:: WORK INSTRUCTIONS ::
Would it be possible to output exactly, and only, the lines below from the one holding "Screen dimensions: 1024x453" to the last line, both included, with every picture left out?

(Data records)
____

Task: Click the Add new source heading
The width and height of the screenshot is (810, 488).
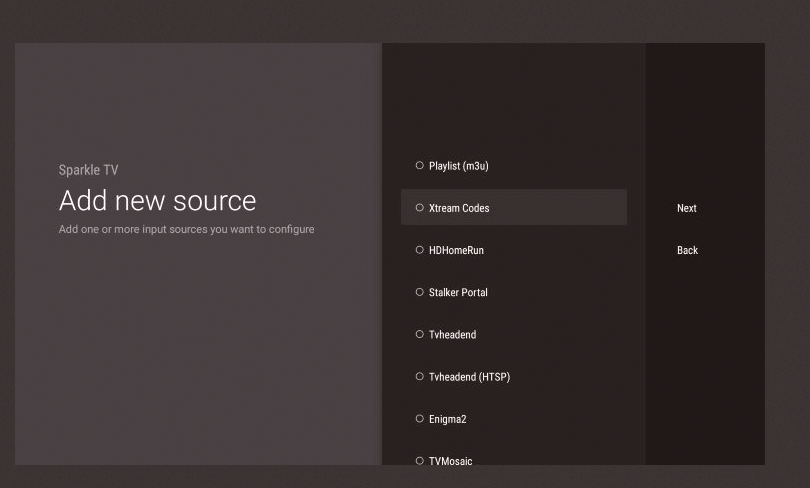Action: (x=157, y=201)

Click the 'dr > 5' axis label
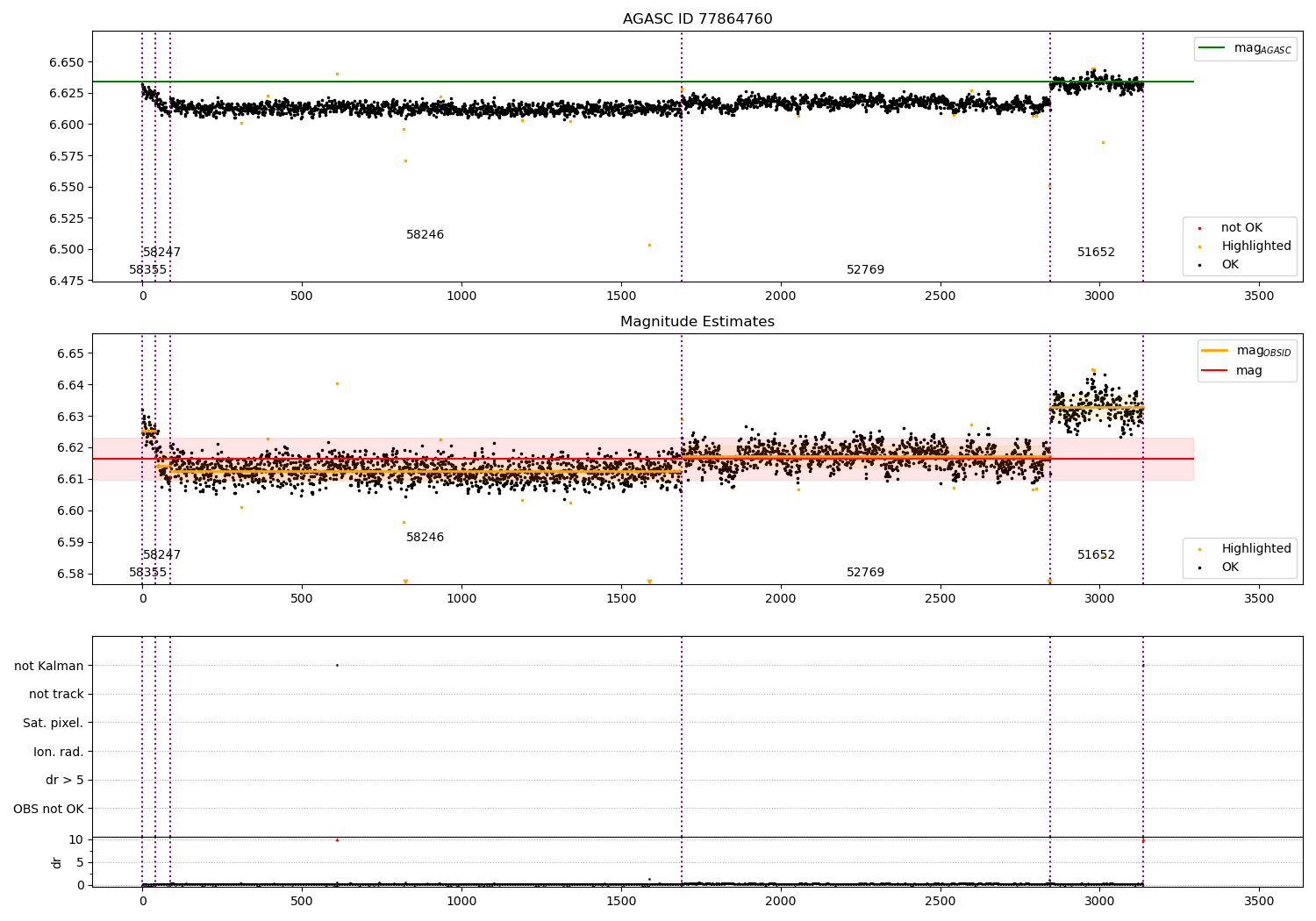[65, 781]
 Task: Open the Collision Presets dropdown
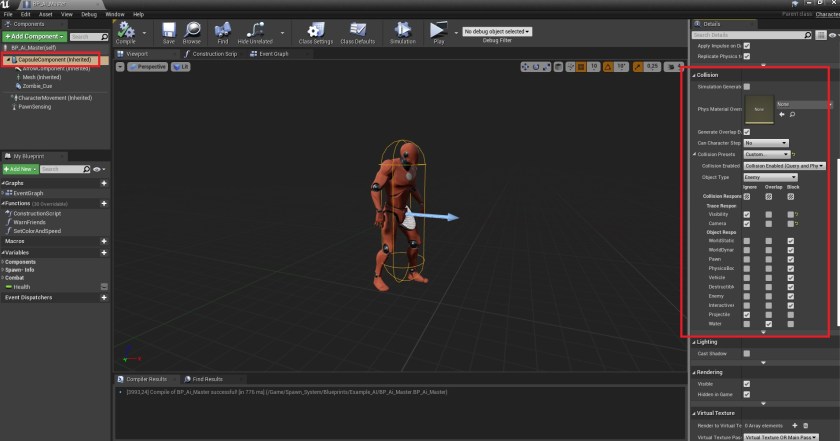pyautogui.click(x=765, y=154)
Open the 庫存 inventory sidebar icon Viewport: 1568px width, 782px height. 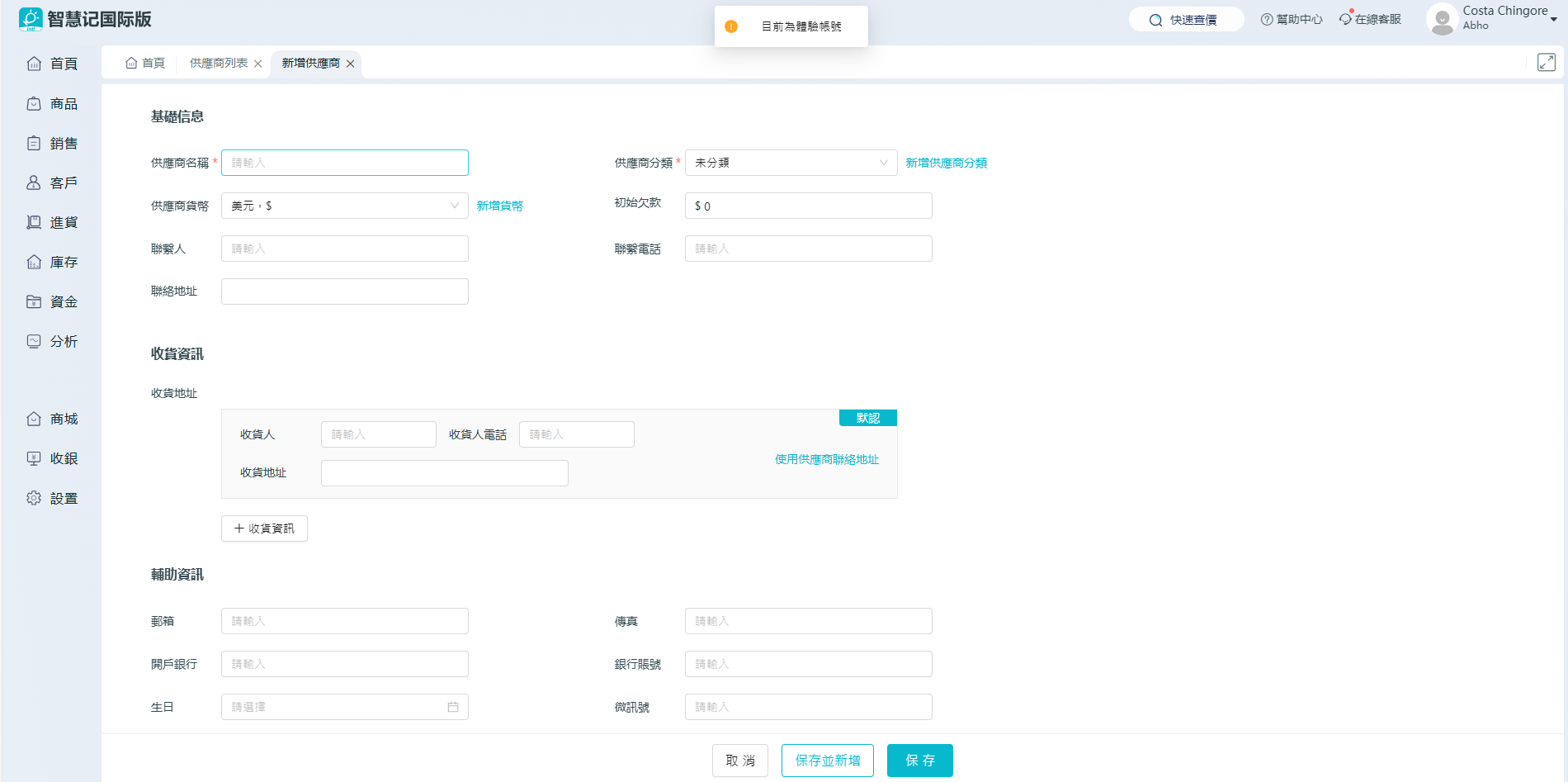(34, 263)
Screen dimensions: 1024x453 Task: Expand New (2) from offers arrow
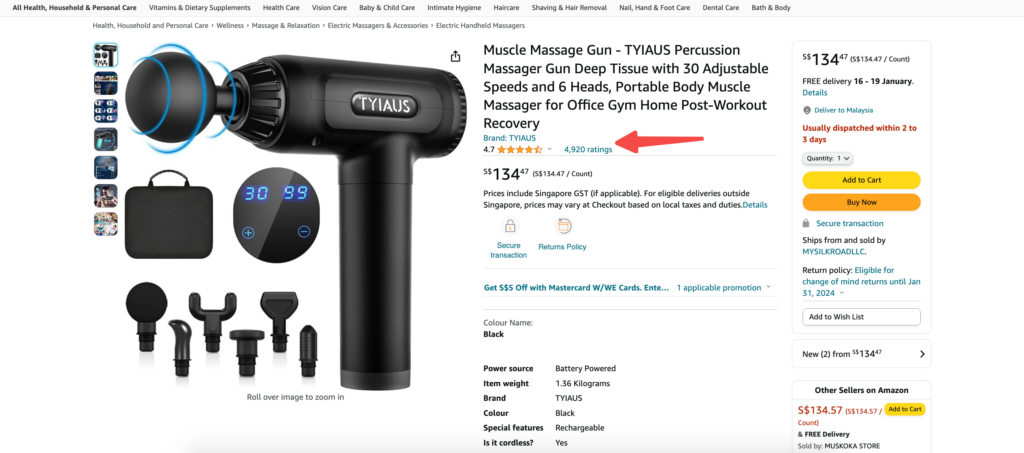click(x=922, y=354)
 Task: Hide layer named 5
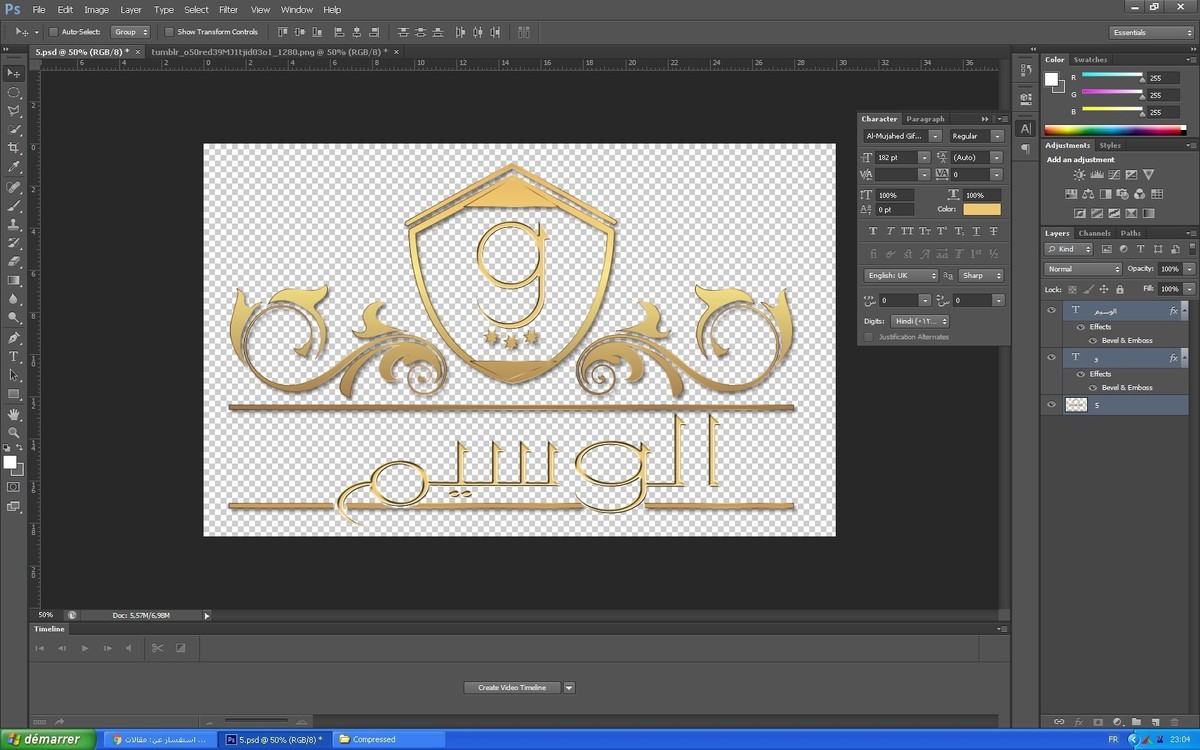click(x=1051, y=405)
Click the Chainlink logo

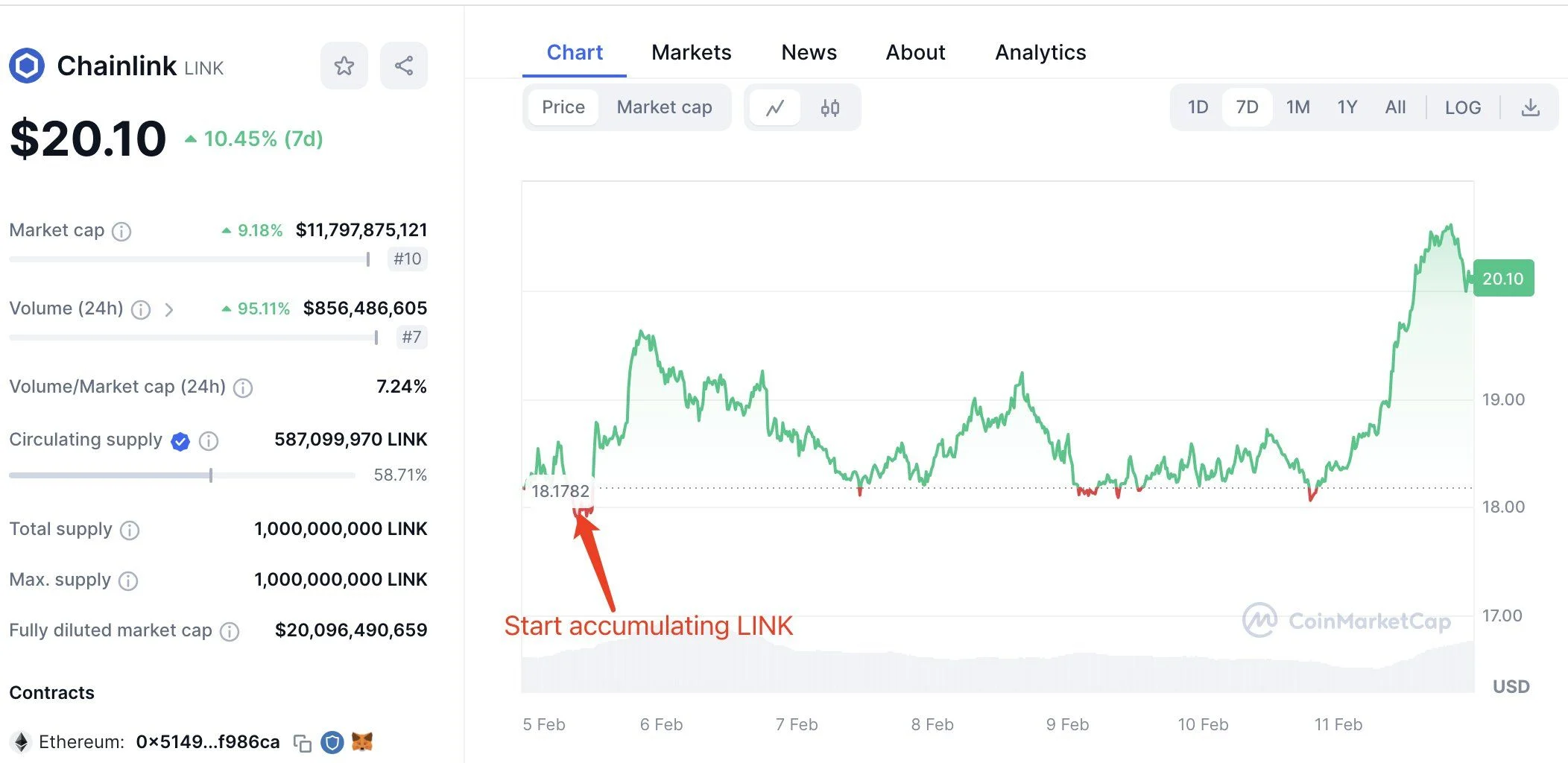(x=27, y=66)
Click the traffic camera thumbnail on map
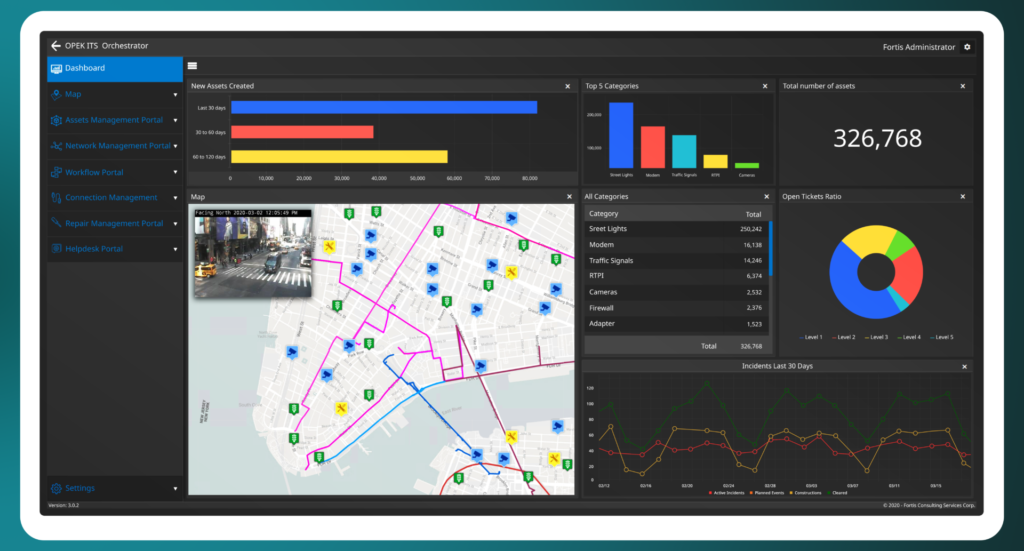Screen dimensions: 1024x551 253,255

____

:: EXERCISE RESULT ::
Screen dimensions: 1024x453 Task: Expand New (2) from offers arrow
click(x=922, y=354)
 Task: Hide layer named 5
click(x=1051, y=405)
Click the Chainlink logo

(x=27, y=66)
Click the traffic camera thumbnail on map
Screen dimensions: 1024x551 253,255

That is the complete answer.